Norma Jean Opatik, a member of the Las Vegas Board of Realtors, agreed with the building inspector on the problems getting financing from banks, which she said makes it difficult for the great majority of home buyers today, even those putting 20 percent down.
But Opatik was optimistic after home prices in Pahrump rose a slight 2.42 percent in 2012.
“The inventory is low. When the inventory is low, prices go up. We have been told that there’s going to be another tsunami of foreclosures, but I’m not sure. We all know they stopped the foreclosure process over the last 16 to 18 months because of the election,” Opatik said.
The mean average list price for stick-built homes available this month is $182,259, she said, the mean price is $140,000. For manufactured homes, the list price averages $83,571, the median price is $65,000.
Opatik said when the housing market was really sour a few years back, she could call up 900 homes on the market on her computer, now there’s only 244. Of that total, over half, 138, are traditional home sales, which she says is a positive sign for the market. Sixty are short sales and 26 are bank-owned homes. Opatik said MLS statistics show of that 244, 54 are pending sales; 126 are contingent sales awaiting an offer, lenders’ approval, an inspection, a buyer walk-through or other final steps.
Statistics from homes sold through the Multiple Listing Service MLS show there were 862 home sales in 2012 in Pahrump, Opatik said, up from 804 in 2011, including stick-built and manufactured homes, condominiums and townhouses. The median sale price rose from $85,217 to $87,280, Opatik said.
When manufactured homes are excluded, the median sale price of a stick-built home in Pahrump — the middle figure where half the homes sold were costlier and half were less costly — increased from $113,000 in 2011 to $115,000 in 2012. The average sale price of stick-built homes in Pahrump — the sales price of all the homes divided by the number of homes sold — increased from $115,495 in 2011 to $116,409 in 2012.
The median price of a manufactured home in Pahrump increased from $40,000 in 2011 to $43,000 in 2012, the average price decreased from $44,906 to $44,412, according to the MLS figures.
The number of short sales in Pahrump almost doubled, from 67 in 2011 to 133 in 2012 but the number of sales by banks dropped from 527 to 435, that include all categories, stick-built and manufactured housing, condominiums and townhouses.

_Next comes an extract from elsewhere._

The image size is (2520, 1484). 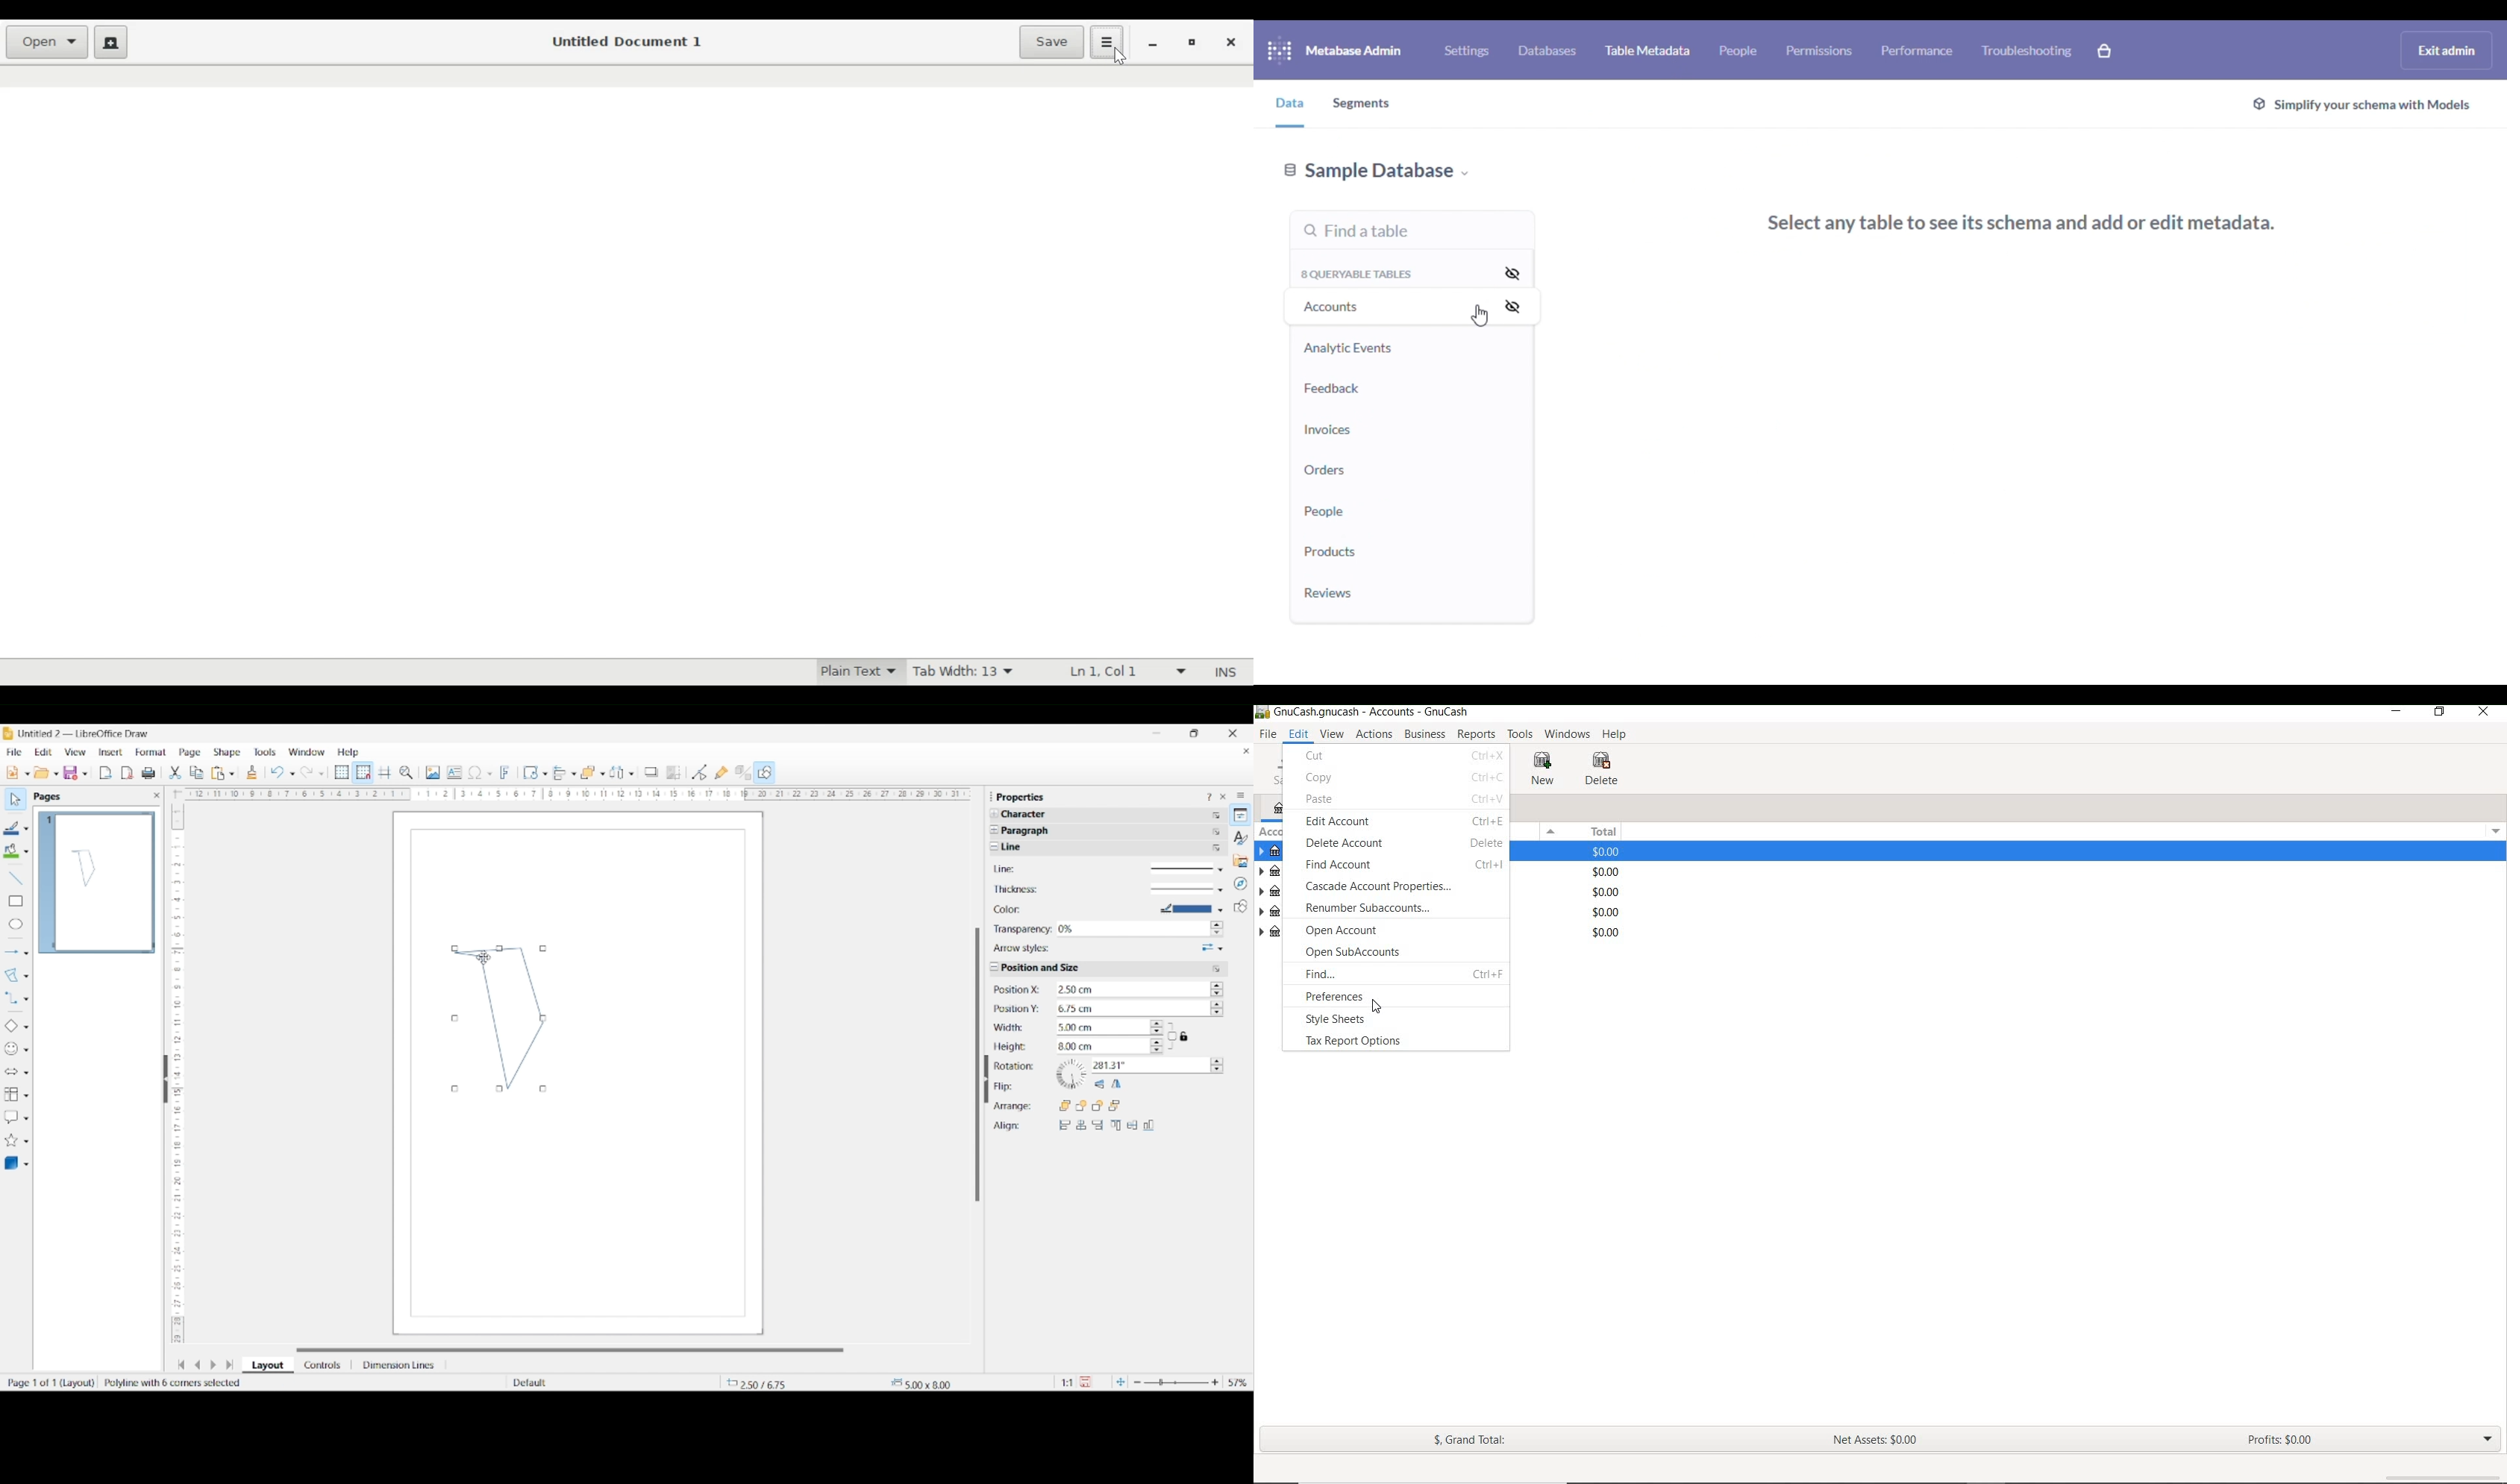 What do you see at coordinates (385, 772) in the screenshot?
I see `Helplines while moving` at bounding box center [385, 772].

The number of traditional housing sales in Pahrump rose from 210 in 2011 to 294 to 2012 according to MLS statistics.
The lower inventory means the market is better for selling a home now than it was a couple years ago, Opatik said. But many buyers have to have cash.
“It was an appreciation, it was no longer a depreciation. To me that’s a positive sign,” Opatik said of the prices. She added, “We’ve had more traditional sales than we’ve had on the market in a long time.”